The pace becomes crisp. Yet there are snippets inserted which flesh out the characters. A line here, a sentence there, not whole paragraphs, illustrate the varied personalities of the protagonists, of which there are plenty who slowly are inserted into the story as the disease threatens to become a pandemic. A few people still remember the deadly influenza that had carried off so many after the Great War.
Bakelite telephones, those that have them, quaint English cars, memories of departed loved ones stir as the tragedy continues to unfold. Mr Porter broadens the plot into the labyrinth that is Whitehall, all the way up to the head boffin who throws a cordon sanitaire using military resources around the village.
They are now isolated without getting closer as to the cause of this rampant disease which is claiming more and more lives. Observant villagers note an absence of rodents. When some dead rats are found an autopsy reveals their lungs literally eaten away.
The plot thickens. Degree by incremental degree the story assumes more insidious aspects hinting at, as yet undefined possibilities.
`To the outside world, it was as if Olney St. Mary had been spirited away into a nether world, a place where sounds were muffled by the smog, and where the streets lay empty and deserted, a ghost village, inhabited by the dead and the dying’.
The epidemic now has the village in its fevered grip.

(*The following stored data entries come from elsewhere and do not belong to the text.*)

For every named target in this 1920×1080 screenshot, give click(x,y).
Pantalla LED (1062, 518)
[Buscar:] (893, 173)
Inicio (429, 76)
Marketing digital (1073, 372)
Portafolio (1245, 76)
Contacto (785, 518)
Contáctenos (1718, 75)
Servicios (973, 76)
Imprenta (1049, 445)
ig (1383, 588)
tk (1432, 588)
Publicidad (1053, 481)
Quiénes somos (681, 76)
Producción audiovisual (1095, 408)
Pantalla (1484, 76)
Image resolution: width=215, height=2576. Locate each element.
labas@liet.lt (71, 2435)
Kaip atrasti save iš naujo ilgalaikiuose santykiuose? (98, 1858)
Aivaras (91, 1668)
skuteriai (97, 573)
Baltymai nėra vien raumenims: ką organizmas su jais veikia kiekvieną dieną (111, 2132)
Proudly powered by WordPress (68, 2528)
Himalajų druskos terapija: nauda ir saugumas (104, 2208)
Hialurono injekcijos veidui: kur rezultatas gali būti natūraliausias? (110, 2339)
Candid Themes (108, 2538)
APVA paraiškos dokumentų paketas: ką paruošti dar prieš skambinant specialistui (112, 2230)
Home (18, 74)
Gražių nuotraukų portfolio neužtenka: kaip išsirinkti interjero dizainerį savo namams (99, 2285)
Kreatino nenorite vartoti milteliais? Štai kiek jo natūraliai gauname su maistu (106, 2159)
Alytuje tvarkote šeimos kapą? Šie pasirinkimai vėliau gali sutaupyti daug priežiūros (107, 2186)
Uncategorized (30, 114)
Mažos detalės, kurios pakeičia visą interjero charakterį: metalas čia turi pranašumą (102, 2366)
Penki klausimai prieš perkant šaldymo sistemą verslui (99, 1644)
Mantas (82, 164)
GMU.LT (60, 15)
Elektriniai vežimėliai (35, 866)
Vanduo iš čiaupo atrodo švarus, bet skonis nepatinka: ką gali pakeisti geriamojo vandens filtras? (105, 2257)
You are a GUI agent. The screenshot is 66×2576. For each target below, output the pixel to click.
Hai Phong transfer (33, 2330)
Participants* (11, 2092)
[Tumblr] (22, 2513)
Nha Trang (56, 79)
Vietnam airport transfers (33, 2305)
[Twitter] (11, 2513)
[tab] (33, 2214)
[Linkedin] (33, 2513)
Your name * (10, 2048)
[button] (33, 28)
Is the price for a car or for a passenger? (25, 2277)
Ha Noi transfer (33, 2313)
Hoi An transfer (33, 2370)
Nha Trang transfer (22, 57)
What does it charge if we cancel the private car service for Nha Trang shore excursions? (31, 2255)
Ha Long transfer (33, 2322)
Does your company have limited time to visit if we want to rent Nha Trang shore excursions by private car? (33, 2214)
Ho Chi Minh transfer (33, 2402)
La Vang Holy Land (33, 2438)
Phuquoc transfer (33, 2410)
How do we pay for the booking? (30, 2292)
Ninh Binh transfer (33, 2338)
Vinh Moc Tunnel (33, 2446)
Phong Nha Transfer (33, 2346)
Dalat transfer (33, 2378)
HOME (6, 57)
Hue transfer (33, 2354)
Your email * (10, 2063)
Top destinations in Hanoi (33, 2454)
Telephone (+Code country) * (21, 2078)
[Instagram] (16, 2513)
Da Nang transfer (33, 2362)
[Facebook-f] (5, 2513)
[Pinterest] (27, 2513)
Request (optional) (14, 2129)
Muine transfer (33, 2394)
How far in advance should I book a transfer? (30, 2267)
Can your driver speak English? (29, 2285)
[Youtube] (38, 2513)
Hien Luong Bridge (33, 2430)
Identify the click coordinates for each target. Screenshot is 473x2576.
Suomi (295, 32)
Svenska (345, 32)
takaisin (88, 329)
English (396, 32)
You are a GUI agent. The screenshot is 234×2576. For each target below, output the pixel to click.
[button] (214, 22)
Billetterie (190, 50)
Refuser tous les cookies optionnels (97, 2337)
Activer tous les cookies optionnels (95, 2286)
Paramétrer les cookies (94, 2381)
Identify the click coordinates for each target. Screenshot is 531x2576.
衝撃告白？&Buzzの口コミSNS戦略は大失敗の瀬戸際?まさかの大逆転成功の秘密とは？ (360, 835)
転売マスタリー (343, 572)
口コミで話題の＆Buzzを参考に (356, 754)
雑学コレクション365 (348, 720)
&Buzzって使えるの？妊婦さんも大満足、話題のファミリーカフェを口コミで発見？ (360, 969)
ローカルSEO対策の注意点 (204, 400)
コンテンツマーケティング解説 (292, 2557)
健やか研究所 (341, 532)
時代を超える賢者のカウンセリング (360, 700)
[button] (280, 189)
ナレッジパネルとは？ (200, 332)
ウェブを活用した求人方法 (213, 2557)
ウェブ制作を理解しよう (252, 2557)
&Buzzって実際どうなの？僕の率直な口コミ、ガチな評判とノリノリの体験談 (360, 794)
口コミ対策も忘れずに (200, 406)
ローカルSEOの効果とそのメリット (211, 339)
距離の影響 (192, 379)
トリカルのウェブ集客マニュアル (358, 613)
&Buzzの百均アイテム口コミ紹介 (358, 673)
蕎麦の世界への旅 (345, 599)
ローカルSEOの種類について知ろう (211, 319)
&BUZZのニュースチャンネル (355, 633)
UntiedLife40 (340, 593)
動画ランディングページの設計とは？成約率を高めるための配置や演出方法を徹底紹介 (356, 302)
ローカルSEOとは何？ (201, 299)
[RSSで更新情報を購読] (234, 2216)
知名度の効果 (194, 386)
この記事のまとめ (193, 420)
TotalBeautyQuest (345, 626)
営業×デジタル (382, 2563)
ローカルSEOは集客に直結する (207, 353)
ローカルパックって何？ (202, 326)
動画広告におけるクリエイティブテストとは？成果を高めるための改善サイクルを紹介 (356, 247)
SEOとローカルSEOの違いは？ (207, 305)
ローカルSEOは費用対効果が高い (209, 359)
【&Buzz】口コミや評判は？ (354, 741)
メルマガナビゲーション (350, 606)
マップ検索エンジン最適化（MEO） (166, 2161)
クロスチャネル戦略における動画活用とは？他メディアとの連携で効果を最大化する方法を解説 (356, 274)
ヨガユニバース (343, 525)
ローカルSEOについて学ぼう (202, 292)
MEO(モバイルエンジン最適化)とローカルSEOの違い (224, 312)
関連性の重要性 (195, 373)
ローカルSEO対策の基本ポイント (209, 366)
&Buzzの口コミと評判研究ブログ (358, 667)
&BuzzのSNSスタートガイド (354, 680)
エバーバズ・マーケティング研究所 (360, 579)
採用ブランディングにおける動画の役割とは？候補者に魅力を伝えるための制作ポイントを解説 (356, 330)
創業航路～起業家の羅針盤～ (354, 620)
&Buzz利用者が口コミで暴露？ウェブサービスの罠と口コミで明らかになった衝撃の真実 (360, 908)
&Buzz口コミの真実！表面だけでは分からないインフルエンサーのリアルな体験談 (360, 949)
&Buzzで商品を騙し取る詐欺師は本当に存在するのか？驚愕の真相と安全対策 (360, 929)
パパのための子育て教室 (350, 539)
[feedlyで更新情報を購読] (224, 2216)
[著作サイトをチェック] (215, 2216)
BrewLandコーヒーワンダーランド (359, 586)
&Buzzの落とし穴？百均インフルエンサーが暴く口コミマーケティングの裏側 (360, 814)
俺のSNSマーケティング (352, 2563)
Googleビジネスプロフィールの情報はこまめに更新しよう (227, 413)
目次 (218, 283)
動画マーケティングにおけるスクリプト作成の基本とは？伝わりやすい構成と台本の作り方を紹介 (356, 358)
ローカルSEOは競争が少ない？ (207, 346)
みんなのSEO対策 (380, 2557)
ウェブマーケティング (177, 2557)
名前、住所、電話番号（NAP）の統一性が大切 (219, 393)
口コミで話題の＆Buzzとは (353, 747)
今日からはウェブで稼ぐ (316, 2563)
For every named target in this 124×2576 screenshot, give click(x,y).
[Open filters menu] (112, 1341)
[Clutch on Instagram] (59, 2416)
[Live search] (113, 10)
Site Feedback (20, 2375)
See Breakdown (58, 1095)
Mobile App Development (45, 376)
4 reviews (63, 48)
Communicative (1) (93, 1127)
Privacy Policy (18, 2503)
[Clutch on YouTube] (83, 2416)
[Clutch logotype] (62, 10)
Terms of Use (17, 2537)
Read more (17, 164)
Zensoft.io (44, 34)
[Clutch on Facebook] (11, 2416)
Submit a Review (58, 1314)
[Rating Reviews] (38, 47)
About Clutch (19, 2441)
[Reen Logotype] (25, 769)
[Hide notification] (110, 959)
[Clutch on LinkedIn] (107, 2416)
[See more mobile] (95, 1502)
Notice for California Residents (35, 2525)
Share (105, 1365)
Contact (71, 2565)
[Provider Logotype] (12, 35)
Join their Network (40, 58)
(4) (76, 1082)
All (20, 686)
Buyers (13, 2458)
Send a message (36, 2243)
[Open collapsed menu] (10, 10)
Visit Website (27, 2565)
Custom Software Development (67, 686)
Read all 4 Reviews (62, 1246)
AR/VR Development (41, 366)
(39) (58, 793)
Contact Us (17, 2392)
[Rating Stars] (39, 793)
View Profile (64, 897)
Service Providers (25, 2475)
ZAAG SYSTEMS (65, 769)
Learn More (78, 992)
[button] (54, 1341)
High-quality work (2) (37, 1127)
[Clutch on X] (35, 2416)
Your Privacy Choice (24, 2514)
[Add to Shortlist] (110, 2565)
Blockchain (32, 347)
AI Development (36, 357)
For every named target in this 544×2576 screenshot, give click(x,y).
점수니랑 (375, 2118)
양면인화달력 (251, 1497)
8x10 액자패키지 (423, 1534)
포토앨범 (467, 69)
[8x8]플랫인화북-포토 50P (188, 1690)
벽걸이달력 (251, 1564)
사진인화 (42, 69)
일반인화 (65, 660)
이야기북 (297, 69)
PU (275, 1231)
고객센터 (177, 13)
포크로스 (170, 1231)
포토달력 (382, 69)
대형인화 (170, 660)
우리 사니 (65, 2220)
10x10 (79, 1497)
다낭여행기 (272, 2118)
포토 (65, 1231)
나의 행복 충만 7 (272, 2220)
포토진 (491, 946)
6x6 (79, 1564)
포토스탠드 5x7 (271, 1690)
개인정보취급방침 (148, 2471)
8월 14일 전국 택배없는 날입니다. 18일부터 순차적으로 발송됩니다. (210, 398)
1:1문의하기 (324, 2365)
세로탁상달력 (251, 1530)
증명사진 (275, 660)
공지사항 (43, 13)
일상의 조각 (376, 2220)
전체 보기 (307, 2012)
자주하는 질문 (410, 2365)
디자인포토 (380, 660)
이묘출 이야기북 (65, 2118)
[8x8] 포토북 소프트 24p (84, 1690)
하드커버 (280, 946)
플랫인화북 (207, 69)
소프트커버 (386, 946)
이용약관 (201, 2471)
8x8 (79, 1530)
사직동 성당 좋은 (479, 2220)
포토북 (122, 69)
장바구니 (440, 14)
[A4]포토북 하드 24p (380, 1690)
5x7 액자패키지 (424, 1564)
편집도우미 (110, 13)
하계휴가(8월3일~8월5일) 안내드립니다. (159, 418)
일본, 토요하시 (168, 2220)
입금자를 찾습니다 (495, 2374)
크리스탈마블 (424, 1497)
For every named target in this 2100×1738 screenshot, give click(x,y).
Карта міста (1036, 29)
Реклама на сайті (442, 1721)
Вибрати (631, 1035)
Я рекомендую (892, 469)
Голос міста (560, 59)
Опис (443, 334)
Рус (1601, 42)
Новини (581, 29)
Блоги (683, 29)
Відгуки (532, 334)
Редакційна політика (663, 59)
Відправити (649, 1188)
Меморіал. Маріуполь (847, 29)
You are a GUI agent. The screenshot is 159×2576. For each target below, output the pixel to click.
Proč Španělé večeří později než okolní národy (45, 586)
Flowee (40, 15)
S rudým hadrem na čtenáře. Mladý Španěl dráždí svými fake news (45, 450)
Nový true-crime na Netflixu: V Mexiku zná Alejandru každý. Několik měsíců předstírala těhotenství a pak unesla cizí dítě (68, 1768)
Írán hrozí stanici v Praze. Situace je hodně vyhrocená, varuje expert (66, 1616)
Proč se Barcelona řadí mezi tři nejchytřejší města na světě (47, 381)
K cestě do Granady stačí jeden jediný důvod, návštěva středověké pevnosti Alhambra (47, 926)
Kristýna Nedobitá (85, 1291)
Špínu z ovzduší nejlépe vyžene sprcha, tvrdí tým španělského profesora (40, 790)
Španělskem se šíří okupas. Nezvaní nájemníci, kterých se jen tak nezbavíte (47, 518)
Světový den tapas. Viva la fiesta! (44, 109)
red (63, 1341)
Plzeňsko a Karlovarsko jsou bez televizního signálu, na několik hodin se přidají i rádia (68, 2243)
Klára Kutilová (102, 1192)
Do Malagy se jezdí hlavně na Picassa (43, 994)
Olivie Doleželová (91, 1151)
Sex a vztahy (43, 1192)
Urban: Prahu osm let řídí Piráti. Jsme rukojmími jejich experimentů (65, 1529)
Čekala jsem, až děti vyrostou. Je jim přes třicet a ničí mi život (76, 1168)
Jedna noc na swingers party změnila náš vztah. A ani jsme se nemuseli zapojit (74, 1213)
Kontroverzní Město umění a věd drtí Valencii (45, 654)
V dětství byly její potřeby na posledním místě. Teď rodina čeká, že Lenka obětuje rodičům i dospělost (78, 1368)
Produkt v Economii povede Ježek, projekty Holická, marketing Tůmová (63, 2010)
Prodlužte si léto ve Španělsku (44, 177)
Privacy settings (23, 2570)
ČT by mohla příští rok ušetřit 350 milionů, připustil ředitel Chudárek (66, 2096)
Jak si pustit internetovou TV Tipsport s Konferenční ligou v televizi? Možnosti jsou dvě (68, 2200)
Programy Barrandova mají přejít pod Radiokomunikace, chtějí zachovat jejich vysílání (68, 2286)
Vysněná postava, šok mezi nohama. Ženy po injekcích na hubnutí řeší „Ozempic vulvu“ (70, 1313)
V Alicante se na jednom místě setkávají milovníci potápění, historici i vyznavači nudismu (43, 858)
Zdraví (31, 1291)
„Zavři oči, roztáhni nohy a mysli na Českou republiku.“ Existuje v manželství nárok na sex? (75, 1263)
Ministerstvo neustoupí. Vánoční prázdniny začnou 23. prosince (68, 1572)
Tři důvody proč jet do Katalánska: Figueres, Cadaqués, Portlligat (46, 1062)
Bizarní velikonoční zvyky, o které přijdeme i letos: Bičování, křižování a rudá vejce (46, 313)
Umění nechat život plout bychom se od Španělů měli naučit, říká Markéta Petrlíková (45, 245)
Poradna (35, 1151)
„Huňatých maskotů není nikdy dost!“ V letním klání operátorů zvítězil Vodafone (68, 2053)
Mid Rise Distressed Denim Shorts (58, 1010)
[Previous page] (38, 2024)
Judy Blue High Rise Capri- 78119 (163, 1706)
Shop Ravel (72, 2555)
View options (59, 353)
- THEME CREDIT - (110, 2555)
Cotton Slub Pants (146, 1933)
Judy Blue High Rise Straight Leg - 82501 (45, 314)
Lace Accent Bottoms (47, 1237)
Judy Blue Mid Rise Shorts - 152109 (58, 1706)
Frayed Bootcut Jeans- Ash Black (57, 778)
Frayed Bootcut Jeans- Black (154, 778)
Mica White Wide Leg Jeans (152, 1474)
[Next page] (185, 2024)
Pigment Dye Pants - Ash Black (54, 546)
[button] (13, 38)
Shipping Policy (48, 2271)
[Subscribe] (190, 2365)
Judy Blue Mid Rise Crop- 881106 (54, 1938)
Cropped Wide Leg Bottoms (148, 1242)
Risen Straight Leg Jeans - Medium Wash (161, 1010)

`The sound of the rain drumming on the roof of the hospital marquee became a symphony of sorrow for those incarcerated under the canvas. They might be dry under the tarpaulin covering, but they were all captives who couldn’t escape the nightmare thudding of the watery aerial cascade above their heads.’
Worse, the village pub, like all other public places is placed in a curfew. Yet common sense prevails if only for public morale and the pub opens for a few hours each day. Whilst the living get by, so does the disease.
Of course as the story develops the disease is identified. At this point too many similar stories would run their course. Yet the author burrows into convoluted politics, dealing with the horrific calamity which not just threatens this tucked away village but possibly the whole country. Feathers are ruffled as departmental domains are defended whilst those on the ground despair at the lack of progress. For what Mr Porter has in mind involves a dastardly plot hatched during the colossal struggle of World War 2.
Yet something is not quite right. The vector of the disease, how the authorities react creates in the readers mind further suspicions which point to something even more sinister.
And we are not disappointed.
`Pestilence’ is a multi layered plot at which the British truly excel. The characters, from the rustic villager, quaint old ladies, harried doctors, conniving officials, suspicious military types people the pages of this fast moving thriller. Porter’s economical use of language, the simplicity of words readily evoke both tumultuous and more benign moods. There is one hilarious scene as two entwined lovers fall for each other. The valve radio just happens to play songs which are so appropriate to the scene which through perspicacious attention Mr Porter portrays with aplomb.
The research is excellent, the imagery, the scenes are easily conjured for our minds to create a satisfying mystery. The reprehensible plot hatched by heinous minds is just a part of the mosaic where lives are promiscuously gambled with. Worse, lives become expendable as sinister and deviousness individuals would try and use the deaths of too many of the innocent for their own shady ends a decade after the Messerschmitt’s crash to realize their dark intent. Sinister forces are indeed festering malignantly in the background.
Lutz Barz is a reviewer, author and the proprietor of RS Publishing, New South Wales, (Australia).